Громила - Нил Шустерман
Шрифт:
Интервал:
Закладка:
Год назад я применила пункт номер четыре к одному парню, и всё получилось как нельзя лучше. Его звали Макс, и он был моим единственным парнем до Брюстера. С ним мы прошли все общепринятые жизненные этапы: первое свидание, первый поцелуй, первый истерический припадок у моих родителей, когда я однажды заявилась домой слишком поздно. Ему достался первый подозрительный взгляд моего отца, а мне — первый косой взгляд его матери. Когда все эти эпохальные события остались позади, мы стали как все нормальные люди.

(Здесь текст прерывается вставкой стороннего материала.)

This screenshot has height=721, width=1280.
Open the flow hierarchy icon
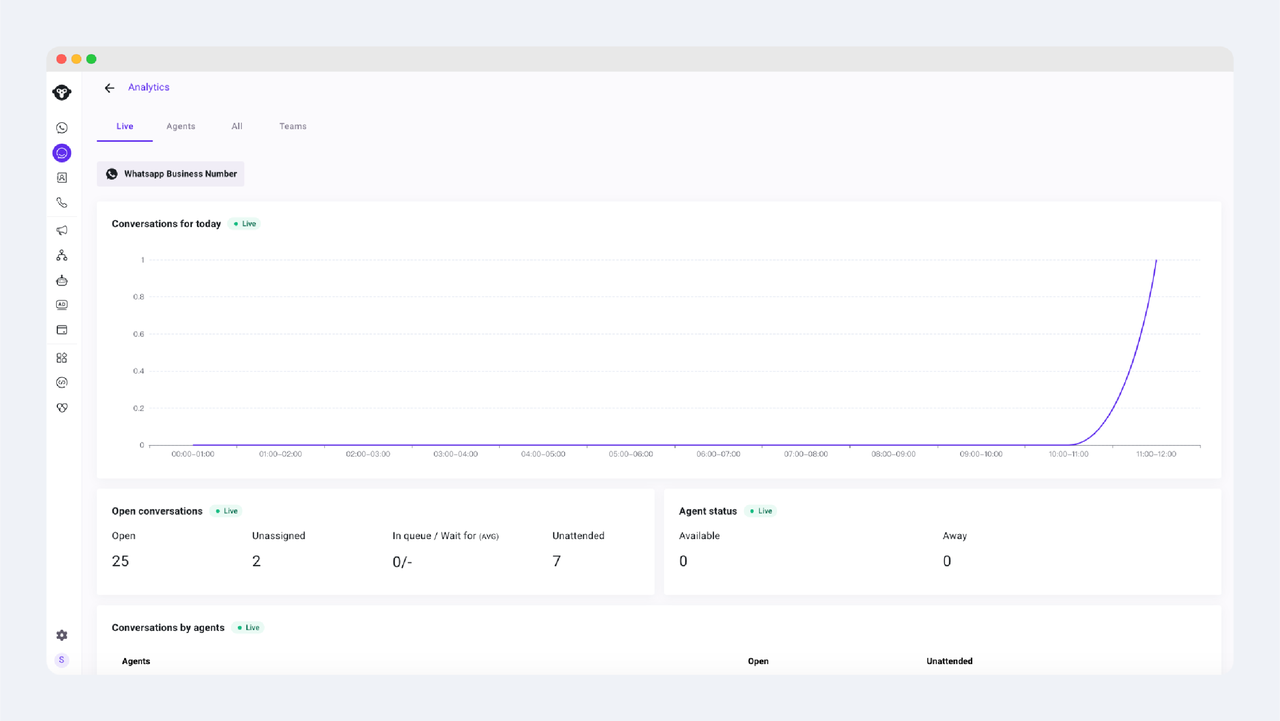tap(62, 256)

В конце концов мы, конечно, расстались, потому как подобные отношения долго не живут — они лишь подготовка к жизни, тренировка. Это как с велосипедом — начинаешь с трёхколёсного, но потом ведь приходится пересаживаться на двухколёсный. Однако мы остались хорошими друзьями, и это теперь очень помогает ему в отношениях с девушками (см. пункт № 3).

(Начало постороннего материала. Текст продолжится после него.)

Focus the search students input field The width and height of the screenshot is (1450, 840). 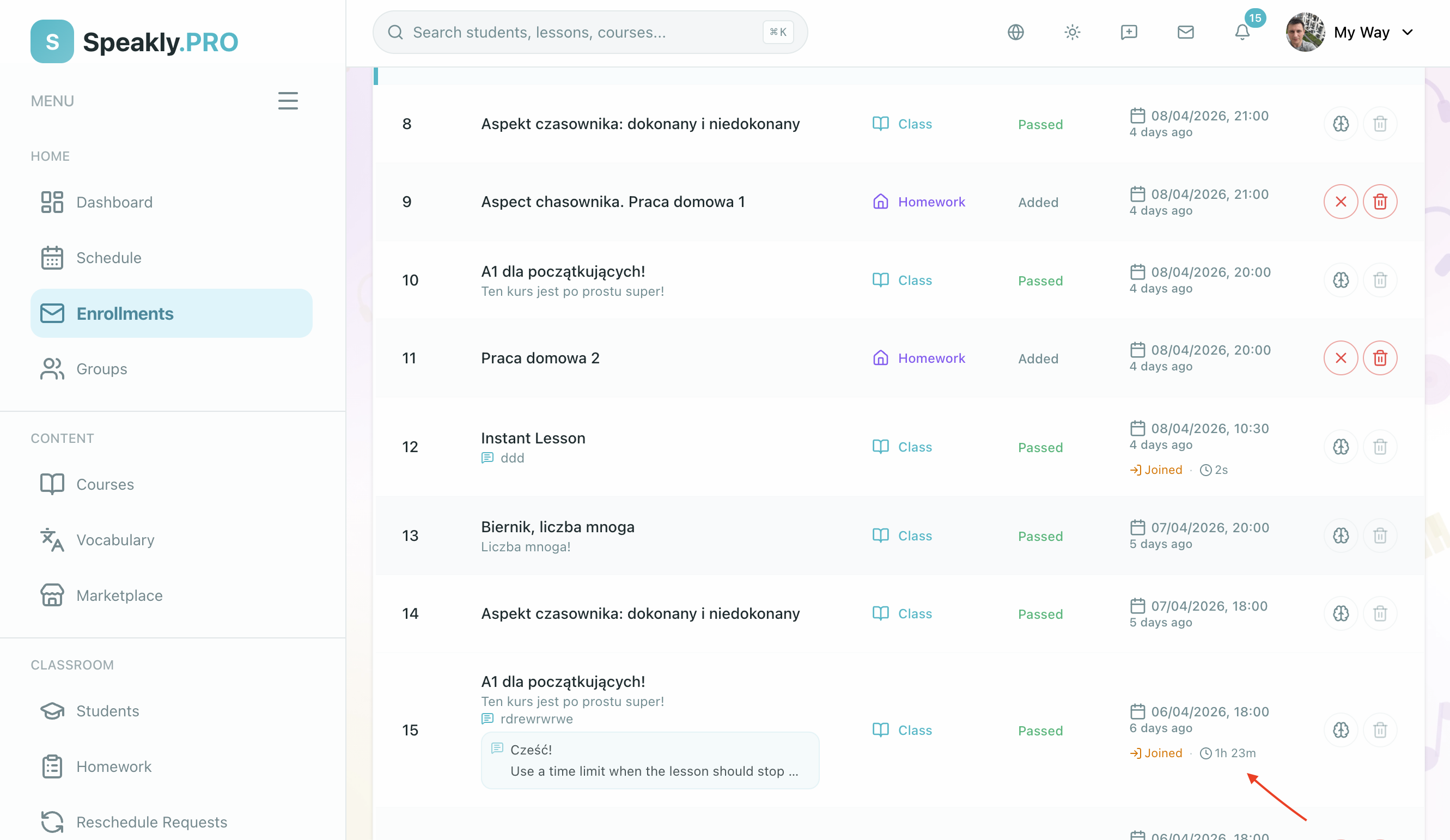pyautogui.click(x=589, y=32)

Я никогда особенно не заботилась о популярности. Мне хватает популярности у тех людей, к которым я сама испытываю дружеские чувства; меня, можно сказать, любят, ну, если не считать некоторых сучных Барби, обзывающих меня «мужичкой». У меня действительно плечи несколько более развиты, чем обычно у девочек, но это потому, что я занимаюсь плаванием и участвую в школьной команде. Я утешаюсь тем, что частенько приношу домой золото на шее, а всё, на что могут рассчитывать Барби — это камни на пальцах.

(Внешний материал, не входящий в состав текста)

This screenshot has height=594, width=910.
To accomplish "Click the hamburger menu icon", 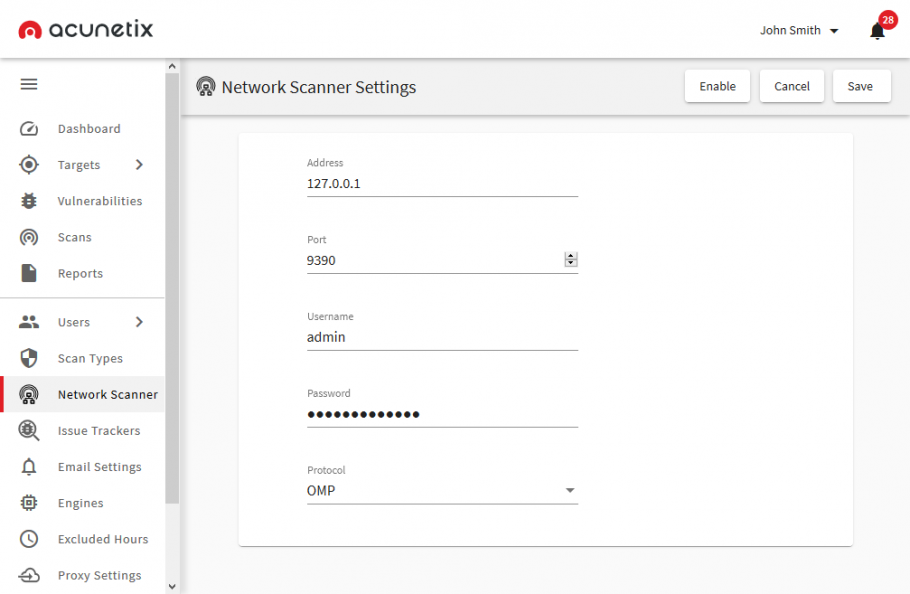I will pos(29,85).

Так что, приняв во внимание все эти соображения и отдавая себе ясный отчёт в опасностях затеваемого предприятия, я решила, что полностью готова к отношениям с Брюстером Ролинсом.
Я коренным образом ошибалась.
14) Лось
Хотя мне и ужасно неприятно, но вынуждена признать: Теннисон прав насчёт того, что привлекло моё внимание к Брюстеру. Я имею в виду слова моего братца про бездомную собачонку.
Всякие несчастные зверушки всегда были моим слабым местом. Ну, не могу я перед ними устоять. Однажды, лет в десять, притащила домой одну совершенно психопатическую ши-тцу — та без конца кусала всех за пятки. В голове не укладывается, как такая крохотная собачка могла пролить столько нашей крови. Мы назвали её Пираньей и сдали в приют для бездомных животных, у которого был лозунг: убивать братьев наших меньших нельзя, какими бы они ни были. Правда, позже до меня дошёл слух, что из-за нашей Пираньи они едва не изменили своим принципам.
Кстати, о принципах. Поскольку девять из десяти моих бездомных питомцев не угрожают жизни и здоровью членов нашей семьи, я не собираюсь пересматривать свои жизненные установки, спасибо всем большое.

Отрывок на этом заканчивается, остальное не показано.